=== Action item ===
Please gather every line from the records below that contains the string "level". Count only matches with the same capitalization.

:::::

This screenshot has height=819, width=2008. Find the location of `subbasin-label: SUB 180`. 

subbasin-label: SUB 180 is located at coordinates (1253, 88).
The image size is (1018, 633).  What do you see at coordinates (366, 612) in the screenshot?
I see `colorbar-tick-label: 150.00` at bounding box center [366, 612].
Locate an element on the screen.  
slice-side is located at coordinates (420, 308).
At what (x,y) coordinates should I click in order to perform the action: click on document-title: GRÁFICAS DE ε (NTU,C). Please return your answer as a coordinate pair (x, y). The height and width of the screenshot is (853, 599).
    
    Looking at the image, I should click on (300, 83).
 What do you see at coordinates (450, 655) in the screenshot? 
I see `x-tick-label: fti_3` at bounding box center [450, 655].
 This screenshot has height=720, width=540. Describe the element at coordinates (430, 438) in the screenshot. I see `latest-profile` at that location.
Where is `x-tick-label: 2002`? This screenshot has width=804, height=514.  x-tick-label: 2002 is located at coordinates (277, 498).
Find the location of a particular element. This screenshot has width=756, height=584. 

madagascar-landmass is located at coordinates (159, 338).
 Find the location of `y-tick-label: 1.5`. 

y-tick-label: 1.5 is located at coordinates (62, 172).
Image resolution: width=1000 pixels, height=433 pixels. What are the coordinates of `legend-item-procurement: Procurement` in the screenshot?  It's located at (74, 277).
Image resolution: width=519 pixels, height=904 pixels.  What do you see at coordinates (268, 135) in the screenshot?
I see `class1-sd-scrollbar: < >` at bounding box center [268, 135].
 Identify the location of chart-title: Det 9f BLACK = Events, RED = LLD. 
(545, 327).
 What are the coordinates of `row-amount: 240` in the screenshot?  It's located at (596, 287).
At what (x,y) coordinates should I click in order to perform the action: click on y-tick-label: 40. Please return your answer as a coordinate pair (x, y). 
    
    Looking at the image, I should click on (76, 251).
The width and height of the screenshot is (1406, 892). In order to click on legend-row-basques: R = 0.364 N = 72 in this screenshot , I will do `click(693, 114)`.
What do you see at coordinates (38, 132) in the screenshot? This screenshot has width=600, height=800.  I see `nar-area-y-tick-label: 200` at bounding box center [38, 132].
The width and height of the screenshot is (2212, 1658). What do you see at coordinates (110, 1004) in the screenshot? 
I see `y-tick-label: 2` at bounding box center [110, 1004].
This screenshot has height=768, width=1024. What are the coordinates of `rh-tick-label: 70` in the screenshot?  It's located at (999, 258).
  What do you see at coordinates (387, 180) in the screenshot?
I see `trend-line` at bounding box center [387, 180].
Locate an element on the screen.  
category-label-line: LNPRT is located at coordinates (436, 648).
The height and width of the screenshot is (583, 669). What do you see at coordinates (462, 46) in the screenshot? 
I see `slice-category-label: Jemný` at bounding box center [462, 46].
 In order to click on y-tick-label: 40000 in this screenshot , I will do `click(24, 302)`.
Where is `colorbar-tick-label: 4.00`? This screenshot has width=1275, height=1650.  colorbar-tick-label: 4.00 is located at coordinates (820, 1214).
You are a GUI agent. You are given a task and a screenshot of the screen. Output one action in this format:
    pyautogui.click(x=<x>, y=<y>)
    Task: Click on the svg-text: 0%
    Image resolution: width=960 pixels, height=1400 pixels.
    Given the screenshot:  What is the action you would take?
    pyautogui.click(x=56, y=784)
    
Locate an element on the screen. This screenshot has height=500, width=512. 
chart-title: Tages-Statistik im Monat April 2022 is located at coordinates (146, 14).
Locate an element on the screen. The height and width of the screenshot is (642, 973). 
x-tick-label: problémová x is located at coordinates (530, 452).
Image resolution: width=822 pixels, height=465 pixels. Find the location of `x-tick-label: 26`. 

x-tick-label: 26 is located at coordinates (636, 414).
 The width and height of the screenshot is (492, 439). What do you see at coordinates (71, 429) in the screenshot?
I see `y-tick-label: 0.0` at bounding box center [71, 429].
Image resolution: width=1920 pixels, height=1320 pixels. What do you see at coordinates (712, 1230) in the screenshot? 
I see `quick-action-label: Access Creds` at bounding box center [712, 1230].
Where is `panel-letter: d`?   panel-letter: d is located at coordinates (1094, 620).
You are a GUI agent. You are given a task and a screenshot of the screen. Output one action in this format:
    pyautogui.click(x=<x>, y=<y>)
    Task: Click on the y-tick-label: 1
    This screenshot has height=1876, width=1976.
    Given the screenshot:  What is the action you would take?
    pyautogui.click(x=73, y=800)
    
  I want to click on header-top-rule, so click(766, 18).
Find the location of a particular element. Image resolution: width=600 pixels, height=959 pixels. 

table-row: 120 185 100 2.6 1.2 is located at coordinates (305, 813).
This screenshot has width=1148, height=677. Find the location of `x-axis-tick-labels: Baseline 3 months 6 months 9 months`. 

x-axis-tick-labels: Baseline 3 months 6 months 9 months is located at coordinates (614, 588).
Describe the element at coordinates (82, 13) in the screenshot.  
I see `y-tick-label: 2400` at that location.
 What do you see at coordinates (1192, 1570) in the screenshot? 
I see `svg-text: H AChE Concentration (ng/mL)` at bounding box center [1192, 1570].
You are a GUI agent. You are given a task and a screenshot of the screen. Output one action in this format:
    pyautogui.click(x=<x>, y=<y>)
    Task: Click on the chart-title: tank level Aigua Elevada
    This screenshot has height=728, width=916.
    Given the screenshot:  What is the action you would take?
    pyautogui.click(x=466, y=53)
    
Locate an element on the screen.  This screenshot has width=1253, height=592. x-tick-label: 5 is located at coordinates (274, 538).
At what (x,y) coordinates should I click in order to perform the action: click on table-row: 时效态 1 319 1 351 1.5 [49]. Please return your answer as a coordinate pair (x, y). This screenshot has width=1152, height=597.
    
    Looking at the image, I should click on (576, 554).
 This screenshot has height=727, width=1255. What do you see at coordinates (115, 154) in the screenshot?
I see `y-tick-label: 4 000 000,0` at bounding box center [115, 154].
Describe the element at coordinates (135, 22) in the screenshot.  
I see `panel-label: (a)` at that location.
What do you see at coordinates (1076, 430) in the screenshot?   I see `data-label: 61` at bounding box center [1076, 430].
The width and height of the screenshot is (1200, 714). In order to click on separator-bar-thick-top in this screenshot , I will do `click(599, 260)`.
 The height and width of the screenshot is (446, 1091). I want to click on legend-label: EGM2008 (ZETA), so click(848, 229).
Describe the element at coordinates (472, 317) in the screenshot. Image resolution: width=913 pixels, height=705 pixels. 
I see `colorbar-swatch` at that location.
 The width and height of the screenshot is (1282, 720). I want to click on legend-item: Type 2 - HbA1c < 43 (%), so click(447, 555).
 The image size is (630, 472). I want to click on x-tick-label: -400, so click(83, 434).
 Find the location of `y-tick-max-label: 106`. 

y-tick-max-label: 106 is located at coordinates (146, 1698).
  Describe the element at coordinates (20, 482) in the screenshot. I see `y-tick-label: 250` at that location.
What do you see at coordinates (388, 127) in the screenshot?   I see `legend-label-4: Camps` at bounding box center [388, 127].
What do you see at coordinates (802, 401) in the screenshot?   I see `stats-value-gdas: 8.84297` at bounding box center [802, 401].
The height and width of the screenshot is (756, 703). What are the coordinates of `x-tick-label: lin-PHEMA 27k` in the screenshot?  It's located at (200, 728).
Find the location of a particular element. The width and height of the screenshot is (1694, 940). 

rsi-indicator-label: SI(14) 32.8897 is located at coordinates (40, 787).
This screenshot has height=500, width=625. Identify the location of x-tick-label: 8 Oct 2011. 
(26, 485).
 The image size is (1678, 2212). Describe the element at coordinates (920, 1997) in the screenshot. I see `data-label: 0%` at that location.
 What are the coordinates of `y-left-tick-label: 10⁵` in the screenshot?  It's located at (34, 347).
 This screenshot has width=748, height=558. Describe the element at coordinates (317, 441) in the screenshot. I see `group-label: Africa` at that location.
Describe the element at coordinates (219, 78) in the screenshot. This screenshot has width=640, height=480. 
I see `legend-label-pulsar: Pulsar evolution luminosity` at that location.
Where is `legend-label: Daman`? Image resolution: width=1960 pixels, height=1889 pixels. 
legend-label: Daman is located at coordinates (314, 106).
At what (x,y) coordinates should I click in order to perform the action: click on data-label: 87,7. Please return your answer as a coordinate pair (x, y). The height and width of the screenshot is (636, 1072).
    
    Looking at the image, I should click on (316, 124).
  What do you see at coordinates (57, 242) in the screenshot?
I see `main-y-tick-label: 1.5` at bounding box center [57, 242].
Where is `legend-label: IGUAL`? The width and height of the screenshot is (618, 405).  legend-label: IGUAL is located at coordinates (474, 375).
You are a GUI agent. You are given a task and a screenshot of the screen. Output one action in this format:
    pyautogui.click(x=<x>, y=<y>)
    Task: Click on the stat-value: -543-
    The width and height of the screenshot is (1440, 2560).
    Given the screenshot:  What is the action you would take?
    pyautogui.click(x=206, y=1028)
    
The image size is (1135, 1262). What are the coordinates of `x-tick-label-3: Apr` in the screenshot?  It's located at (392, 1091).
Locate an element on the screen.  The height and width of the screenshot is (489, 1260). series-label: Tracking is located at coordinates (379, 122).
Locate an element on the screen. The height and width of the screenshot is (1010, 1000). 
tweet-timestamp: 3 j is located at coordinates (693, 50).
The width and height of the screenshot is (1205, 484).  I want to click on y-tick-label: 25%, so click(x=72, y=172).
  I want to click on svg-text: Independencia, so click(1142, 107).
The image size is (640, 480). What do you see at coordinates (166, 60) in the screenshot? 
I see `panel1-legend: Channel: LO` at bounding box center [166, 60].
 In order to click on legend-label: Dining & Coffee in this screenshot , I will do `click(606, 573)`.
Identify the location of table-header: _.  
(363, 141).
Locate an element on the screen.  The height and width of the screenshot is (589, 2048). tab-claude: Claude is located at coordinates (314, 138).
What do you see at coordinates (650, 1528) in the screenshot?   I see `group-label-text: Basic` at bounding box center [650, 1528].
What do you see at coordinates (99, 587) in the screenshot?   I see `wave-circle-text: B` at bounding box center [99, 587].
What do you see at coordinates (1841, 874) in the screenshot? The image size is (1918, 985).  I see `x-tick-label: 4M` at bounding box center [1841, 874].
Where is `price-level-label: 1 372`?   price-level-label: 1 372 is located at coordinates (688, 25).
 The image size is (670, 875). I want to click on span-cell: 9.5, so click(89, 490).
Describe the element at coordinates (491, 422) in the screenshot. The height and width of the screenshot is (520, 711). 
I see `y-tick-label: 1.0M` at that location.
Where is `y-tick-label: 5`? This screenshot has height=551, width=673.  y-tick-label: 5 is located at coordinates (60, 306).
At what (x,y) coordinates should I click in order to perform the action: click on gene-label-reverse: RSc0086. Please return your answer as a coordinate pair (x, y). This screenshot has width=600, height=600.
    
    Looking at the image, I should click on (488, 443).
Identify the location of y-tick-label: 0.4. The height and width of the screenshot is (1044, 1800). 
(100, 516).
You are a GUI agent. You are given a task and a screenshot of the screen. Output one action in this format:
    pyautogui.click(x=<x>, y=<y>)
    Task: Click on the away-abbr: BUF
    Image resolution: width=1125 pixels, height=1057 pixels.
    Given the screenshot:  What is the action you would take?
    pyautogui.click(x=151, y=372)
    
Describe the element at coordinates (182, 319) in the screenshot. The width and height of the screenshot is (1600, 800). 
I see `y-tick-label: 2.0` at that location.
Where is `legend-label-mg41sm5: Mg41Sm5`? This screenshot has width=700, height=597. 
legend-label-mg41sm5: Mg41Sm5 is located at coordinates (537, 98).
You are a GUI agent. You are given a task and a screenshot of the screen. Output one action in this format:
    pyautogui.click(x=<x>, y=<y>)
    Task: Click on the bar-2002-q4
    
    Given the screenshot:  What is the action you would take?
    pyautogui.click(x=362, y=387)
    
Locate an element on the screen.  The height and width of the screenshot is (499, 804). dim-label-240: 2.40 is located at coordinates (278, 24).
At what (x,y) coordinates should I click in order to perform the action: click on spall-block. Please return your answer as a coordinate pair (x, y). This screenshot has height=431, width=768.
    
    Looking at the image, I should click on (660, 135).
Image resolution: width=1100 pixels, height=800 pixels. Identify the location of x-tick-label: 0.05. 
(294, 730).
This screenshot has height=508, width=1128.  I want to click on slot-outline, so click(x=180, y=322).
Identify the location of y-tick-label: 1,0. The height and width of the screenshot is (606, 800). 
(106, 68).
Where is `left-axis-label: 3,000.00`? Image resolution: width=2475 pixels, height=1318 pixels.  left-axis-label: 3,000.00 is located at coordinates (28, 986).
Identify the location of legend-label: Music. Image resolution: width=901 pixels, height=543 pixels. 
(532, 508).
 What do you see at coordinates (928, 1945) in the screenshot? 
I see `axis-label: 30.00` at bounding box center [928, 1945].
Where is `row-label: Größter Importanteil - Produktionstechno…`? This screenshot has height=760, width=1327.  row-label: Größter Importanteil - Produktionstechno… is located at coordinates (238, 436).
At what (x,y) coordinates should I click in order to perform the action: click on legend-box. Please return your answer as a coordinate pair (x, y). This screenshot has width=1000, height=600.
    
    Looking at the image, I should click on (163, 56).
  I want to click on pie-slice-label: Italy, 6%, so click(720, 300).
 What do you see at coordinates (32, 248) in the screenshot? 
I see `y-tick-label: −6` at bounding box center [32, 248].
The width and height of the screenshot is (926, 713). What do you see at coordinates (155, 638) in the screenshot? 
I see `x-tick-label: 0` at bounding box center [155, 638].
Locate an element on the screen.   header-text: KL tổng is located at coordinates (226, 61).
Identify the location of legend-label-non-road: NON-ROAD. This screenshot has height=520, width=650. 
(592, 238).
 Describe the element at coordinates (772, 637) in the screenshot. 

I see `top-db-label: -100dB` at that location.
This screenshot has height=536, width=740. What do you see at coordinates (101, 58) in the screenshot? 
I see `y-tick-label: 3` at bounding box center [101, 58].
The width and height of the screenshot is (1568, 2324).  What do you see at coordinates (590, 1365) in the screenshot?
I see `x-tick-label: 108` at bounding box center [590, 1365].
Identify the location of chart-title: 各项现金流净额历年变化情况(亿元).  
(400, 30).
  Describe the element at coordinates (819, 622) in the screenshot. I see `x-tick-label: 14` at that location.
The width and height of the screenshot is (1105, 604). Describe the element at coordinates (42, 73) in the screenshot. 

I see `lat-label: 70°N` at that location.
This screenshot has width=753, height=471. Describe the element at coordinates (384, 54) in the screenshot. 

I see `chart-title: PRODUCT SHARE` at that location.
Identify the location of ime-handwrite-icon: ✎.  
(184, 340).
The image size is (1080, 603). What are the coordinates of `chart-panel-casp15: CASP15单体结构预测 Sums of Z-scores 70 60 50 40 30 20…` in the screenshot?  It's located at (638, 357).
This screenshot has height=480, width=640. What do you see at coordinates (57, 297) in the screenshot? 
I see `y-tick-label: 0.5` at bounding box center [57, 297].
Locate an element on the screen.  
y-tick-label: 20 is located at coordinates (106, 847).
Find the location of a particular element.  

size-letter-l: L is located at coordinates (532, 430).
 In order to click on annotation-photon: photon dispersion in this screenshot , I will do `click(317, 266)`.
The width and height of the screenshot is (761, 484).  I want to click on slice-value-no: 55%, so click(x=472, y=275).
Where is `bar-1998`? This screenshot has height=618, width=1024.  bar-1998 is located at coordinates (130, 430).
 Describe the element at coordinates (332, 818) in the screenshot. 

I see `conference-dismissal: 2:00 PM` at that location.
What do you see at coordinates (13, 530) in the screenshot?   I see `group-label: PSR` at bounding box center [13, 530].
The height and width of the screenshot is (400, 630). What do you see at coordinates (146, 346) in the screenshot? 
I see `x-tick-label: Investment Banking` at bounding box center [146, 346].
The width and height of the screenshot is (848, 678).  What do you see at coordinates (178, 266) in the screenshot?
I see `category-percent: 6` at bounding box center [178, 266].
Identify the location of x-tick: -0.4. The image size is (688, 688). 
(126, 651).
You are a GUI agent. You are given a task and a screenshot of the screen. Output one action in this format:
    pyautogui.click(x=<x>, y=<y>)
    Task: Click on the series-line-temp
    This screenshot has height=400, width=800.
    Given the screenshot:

:::::

=== Your solution ===
    Task: Click on the chart-title: tank level Aigua Elevada
Where is `price-level-label: 1 372`?   price-level-label: 1 372 is located at coordinates (688, 25).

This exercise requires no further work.